# Problem to work on:
Write out the line that contains "Click the Estimated" and every line after it through the end of the entries, exactly as given and with no other lines.
(Extracted entries Opens)
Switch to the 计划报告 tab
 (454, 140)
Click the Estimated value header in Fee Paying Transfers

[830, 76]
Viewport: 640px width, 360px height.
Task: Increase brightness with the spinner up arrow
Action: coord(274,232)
(Extracted entries Closes)
# Task response:
Click the Estimated value header in Fee Paying Transfers

[830, 76]
Viewport: 640px width, 360px height.
Task: Increase brightness with the spinner up arrow
Action: coord(274,232)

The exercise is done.